It appears that President Trump will soon get a long ways toward keeping one of his campaign promises he made in 2016. Repeatedly he claimed he would end the “endless” wars of the near past in American history.
Presidents in the near past have sent American troops into harm’s way more often than not. After World War 2, the following have been (and this is not an exhaustive list) committed to these ‘wars’, large and small. President Harry Truman rallied the nation to defend South Korea in 1950 at the cost of over 35,000 war dead. President Eisenhower sent money and ‘advisors’ into South Vietnam in the 1950s and in 1961 John Kennedy increased our presence in that Asian nation, and rattled swords at the Soviet Union, putting the country on high alert over the Cuban Missile Crisis. What we call the Vietnam War was made into a conflict that would kill over 57,000 Americans by President Johnson’s actions, and he sent 22,000 ‘peacekeeping troops’ into the .Dominican Republic in 1965.
Such did not stop with Richard Nixon, who, although campaigning in 1968 on a ‘secret’ plan to end the Vietnam War, widened it by allowing U. S. troops to enter Cambodia and Laos. After his resignation, Gerald Ford rescued the crew of a U. S. ship taken in Southeast Asia by sending in soldiers to do so. President Jimmy Carter oversaw a failed rescue attempt of our Iranian Hostages in 1980, and Ronald Reagan had U. S. forces oust a communist regime in the Caribbean nation of Grenada. President George H. W. Bush led a coalition of mostly American servicemen in the liberation of Kuwait during his administration. Even during the prosperous terms of Bill Clinton we saw U. S. forces engaged in places in the Balkans.

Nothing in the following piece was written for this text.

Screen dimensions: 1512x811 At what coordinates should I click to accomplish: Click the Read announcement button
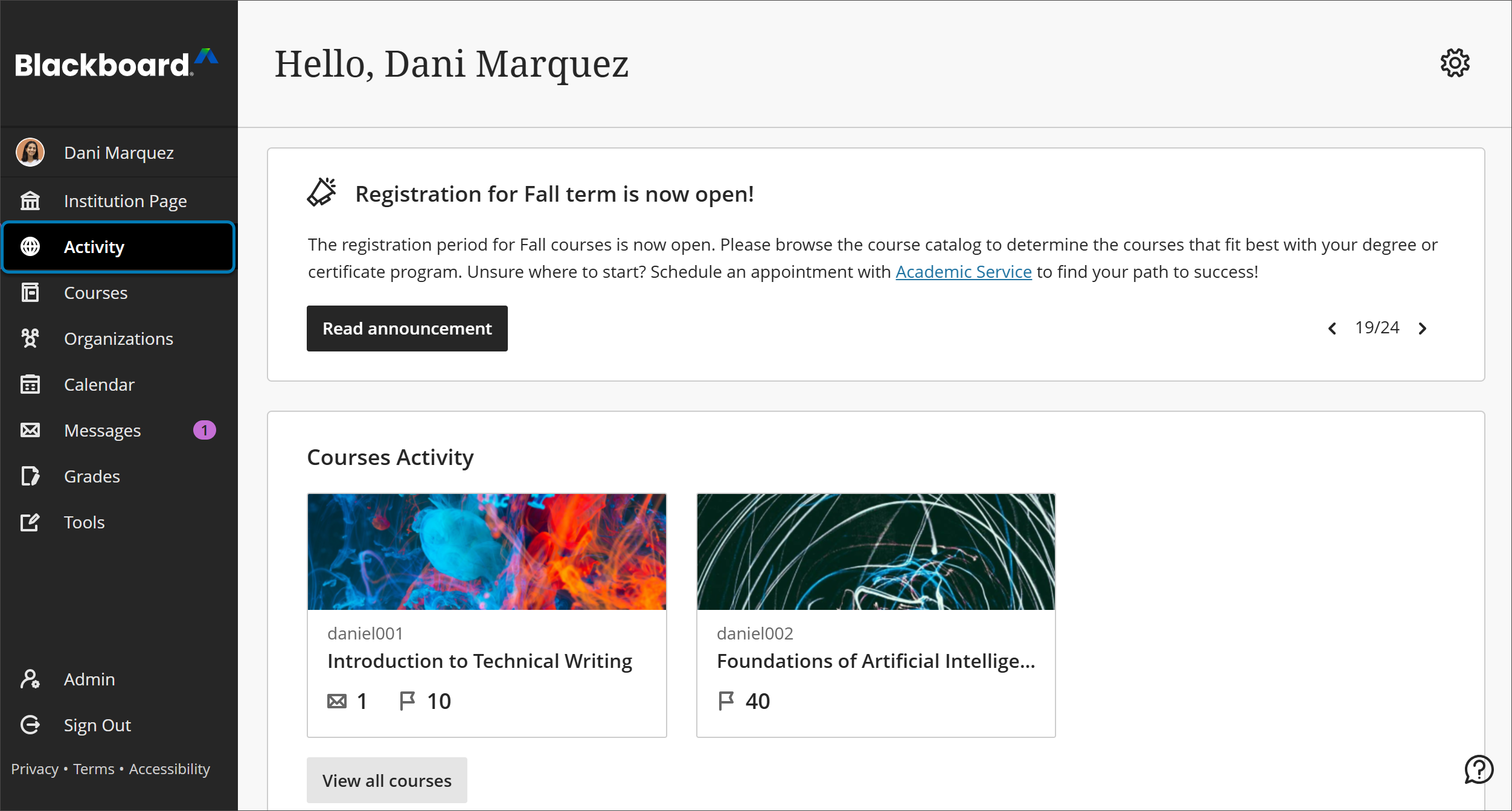pos(407,328)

More recently, George W. Bush presided over the two ‘wars’ in the Middle East; first with Afghanistan and then with Iraq. Barack Obama engaged us in the war against ISIS, and in the attempt to oust the Syrian dictator Bashar Assad, and helped in the Libyan fiasco. We still have tens of thousands of U.S. troops in Kuwait, Bahrain, Jordan, Djibouti, Saudi Arabia, Oman and Diego Garcia, plus others stationed in more than 150 countries around the world.
But now, with the nomination of two men, William Ruger as ambassador to Afghanistan, and General Frank McKenzie as head of Central Command, it seems that after three and a half years of nonstop opposition to anything Trump does that he is moving toward ending our active involvement in ‘forever’ wars. About half of the 8600 troops in Afghanistan will be coming home by mid-October and 2200 of the 5200 in Iraq will be back in the U. S. by the end of September.
In addition to that, about a third of the 35,000 troops still stationed in Germany will be brought back.
But our presence in a joint exercise with the nation of Georgia with the French and British is troubling, as the three nations send a ‘message’ to Russia.
But a second term for Donald Trump will see a significant reduction in our military footprint overseas, and from my viewpoint it is long overdue. Other countries should not always depend on an American nuclear umbrella to protect their own borders, when those borders are thousands of miles from our own. Next might be a drawdown in South Korea where about 25,000 American soldiers are, and from Japan and the bases we occupy in that Asian nation.
We could use the money spent on overseas ‘adventures’ better to strengthen our military, and perhaps even close the border with Mexico, preventing more illegals from entering the U. S. It seems that when a man (so far at least it has been men) get to be the commander-in-chief they use the military to pursue ends which have little or no benefit to the country.
There will be foreign policy ‘hawks’ who will decry our pulling back from such foreign ventures, telling us that we cannot back off from commitments. But part of an America First policy is not to be the world’s policeman, sending our young men and women into harm’s way in nations that often do not appreciate the expenditure of American treasure and blood to shore up their own countries.
From having family members in the military in the Middle East since the first Iraq war, we know the emotional toll it takes on their loved ones. And our own small town has twice had the National Guard deployed to that war-town region, having one killed. For what? We should, as Americans, applaud President Trump for finally coming closer to fulfilling his promise to end our ‘forever’ wars. As a nation, as a people who cherish each member of our armed forces, we must say to Trump to get our troops home as quickly as possible.